- [Alıştırma Yönergeleri]
**a.** Aşağıdaki metinde panayırdaki "her türlü oyuncak" için sayılan örneklerin tamamını listeleyin.
**b.** Aşağıdaki metne göre şu soruları yanıtlayın:
(i) Akrobatlar havada kaç lobuta daire çizdiriyor?
(ii) Çocukken totem, hangi şehrin puslu günlerinde yapılırdı?
(iii) Güneşe açması karşılığında ne vaat edilirdi?
**c.** Babaya seslenerek panayırı ve güneşi anlatan aşağıdaki metni, son cümlesinden sonra birkaç cümleyle sürdürün.
### Seçilen Metin
Bugünlerde ülkemizde büyük bir panayır kurdular. Her türlü oyuncak var içerisinde; dönmedolaplar, balerinler, şu insanı acayip gösteren sihirli aynalar, korku tüneli vs. vs. hepsi mevcut. Ayrı bir yerde tüm soytarıları, akrobatları gözümüzün önüne serdiler. Akrobatlar, on tane lobuta havada daireler çizdirip sonra da tutuyorlar, inanılır gibi değil, sanırsın adamların sonsuz sayıda elleri var. Terbiyeciler kırbaçlarını şaklatınca cümle mahlukat susta duruyor, bir talimatla istenilen her bir şeyi yapıyorlar hem de en bi' alasından. Sonra; şahane illüzyonistler var, olanı "yok", olmayanı "var" gösteriyorlar bize. Öyle ki, gözümüzle gördüğümüze, kulağımızla duyduğumuza inanamaz olduk, gerçek mi illüzyon mu anlayamıyoruz, bildiğin akıl tutulması halimiz. İnsanlar lunaparktaki sihirli aynalara normal hallerinde girip o aynaların gösterdiği eğri-büğrülükte çıkıyorlar dışarı, bir daha eski hallerine dönemiyorlar, ortalık ucubelerle doldu. Halk çok eğleniyor, her şey bedava babacığım.
Hani Ankara'nın puslu günlerinde minik kollarımı havaya kaldırır, güneşin açması için totem yapardım "aç güneşim aç sana güller, karanfiller vereceğim" diye, çocukluk işte, güneş gülü, karanfili ne yapacaksa... Dakikalarca aynı şeyi tekrarlar, güneş çıkınca da hoplayıp zıplar sizi güldürürdüm başarmış olmanın gururuyla. Artık yalancı kış güneşlerine inanmıyorum babacığım, bizi ısıtmayacağını, geçici bir aydınlık verip kaçıp gideceğini biliyorum. Yine de biraz umudum olsa, o küçük kız çocuğu gibi güller, karanfiller vaadiyle çağıracağım güneşi. Hal bu... öyle bir umutsuzluk hali işte baba.
######
### Verilen Kayıtlar
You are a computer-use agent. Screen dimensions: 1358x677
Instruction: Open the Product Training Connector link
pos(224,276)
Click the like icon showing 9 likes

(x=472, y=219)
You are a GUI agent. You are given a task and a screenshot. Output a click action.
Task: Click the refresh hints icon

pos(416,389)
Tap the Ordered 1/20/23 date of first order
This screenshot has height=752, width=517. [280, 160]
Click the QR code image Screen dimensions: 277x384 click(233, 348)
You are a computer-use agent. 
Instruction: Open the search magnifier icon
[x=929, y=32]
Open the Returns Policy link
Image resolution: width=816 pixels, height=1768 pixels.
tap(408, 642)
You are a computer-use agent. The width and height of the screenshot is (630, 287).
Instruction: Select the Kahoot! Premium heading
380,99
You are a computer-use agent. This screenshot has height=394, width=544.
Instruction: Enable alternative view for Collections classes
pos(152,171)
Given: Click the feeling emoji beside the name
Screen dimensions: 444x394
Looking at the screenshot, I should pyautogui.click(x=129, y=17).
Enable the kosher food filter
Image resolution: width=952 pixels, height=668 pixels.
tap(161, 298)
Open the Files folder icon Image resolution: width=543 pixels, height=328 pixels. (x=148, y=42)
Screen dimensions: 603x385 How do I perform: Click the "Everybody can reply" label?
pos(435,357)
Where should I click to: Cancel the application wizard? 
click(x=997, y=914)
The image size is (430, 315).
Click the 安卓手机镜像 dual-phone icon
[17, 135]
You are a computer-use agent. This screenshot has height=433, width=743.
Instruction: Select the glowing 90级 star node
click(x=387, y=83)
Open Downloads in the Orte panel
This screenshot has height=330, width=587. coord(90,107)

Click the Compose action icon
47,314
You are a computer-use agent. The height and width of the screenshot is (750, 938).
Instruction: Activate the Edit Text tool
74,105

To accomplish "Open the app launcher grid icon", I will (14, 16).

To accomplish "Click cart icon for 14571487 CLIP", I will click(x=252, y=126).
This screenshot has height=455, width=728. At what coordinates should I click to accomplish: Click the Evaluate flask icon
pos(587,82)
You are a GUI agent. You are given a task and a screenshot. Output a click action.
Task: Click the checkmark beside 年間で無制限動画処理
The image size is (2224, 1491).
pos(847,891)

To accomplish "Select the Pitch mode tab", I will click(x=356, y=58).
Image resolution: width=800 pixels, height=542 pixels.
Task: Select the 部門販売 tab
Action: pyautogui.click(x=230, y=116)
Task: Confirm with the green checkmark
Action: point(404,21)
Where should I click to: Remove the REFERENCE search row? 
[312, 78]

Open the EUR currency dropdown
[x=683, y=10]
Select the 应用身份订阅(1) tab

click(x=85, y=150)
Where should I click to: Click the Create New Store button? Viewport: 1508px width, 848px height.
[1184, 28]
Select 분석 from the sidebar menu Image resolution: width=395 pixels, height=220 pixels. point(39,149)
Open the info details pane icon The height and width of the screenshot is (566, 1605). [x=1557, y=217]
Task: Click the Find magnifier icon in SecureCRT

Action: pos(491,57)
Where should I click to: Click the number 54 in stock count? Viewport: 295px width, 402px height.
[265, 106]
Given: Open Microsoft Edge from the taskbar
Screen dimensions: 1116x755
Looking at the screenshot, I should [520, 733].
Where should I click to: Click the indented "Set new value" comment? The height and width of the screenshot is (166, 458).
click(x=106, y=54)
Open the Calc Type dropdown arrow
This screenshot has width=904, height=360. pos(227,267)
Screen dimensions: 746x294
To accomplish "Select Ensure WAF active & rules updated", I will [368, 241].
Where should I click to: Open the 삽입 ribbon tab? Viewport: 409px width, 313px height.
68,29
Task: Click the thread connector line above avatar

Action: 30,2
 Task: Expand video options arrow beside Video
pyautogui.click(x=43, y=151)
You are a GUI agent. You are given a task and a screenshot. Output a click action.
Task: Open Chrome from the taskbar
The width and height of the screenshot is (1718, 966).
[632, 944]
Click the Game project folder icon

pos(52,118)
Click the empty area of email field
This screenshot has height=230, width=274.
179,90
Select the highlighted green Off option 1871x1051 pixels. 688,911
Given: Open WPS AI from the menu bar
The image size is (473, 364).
######
- [Görev Yanıtları]
**a.** Dönmedolaplar, balerinler, insanı acayip gösteren sihirli aynalar, korku tüneli

**b.**
(i) On lobuta.
(ii) Ankara'nın.
(iii) Güller ve karanfiller.

**c.**
Koyu renk yanında yöresinde olan her şeyi daha bir belirgin kılar, güzelse daha güzel, çirkinse de daha çirkin. Hani saçlarımız ıslak olduğunda daha güzel görünürüz veya her nasıl isek işte, aynı onun gibi... Ne kadar kontrast varsa, o kadar belirgindir her şey de. Karanlıkta üzerimize bir projektör çevrilse, içinde bulunduğumuz durum her ne ise, onu en çıplak, en yalın haliyle görünür kılar o bembeyaz ışık. Karanlık bizi üzerimize bir ışık düşene kadar saklar değil mi babacığım? Sahi baba, karanlık tam olarak ne kadar büyük bir kirliliği sıfırlar?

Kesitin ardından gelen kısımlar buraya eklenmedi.